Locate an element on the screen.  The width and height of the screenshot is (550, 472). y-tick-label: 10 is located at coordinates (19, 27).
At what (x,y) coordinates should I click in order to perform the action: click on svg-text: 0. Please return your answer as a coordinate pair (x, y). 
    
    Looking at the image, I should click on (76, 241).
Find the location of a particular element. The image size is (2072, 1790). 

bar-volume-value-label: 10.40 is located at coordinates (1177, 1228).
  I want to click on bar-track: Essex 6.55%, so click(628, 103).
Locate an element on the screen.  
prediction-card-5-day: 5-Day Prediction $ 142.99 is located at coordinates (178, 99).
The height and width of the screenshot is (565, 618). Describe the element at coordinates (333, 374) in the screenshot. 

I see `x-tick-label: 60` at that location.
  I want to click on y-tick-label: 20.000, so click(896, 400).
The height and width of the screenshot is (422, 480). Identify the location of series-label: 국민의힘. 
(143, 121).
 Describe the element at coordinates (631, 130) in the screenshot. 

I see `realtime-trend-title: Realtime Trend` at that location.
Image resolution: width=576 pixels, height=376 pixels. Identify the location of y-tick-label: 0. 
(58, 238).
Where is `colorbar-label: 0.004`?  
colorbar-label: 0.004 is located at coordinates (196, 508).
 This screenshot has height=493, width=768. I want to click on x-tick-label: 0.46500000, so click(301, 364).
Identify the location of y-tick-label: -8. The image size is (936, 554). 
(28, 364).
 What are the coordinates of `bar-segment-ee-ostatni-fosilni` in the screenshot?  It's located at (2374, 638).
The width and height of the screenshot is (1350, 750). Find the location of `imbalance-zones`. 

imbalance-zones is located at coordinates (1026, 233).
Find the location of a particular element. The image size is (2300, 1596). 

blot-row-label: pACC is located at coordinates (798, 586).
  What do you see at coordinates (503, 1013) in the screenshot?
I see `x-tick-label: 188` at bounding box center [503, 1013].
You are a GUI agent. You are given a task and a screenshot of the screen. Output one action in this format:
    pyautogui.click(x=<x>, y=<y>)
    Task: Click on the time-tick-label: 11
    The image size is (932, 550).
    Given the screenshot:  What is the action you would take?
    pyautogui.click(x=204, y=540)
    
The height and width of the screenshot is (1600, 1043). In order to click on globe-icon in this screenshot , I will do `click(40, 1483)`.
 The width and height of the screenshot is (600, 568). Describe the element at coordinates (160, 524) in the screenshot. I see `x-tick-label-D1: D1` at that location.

——

### HOW TO COMPLETE THIS TASK
Present everything in the records from the line containing "You are a GUI" down to the line containing "pyautogui.click(x=204, y=540)" as a Markdown table with the columns No. and Line Text, one numbered row per line and blank lines omitted.

### PROBLEM SOLUTION
| No. | Line Text |
|---|---|
| 1 | You are a GUI agent. You are given a task and a screenshot of the screen. Output one action in this format: |
| 2 |     pyautogui.click(x=<x>, y=<y>) |
| 3 |     Task: Click on the time-tick-label: 11 |
| 4 |     The image size is (932, 550). |
| 5 |     Given the screenshot:  What is the action you would take? |
| 6 |     pyautogui.click(x=204, y=540) |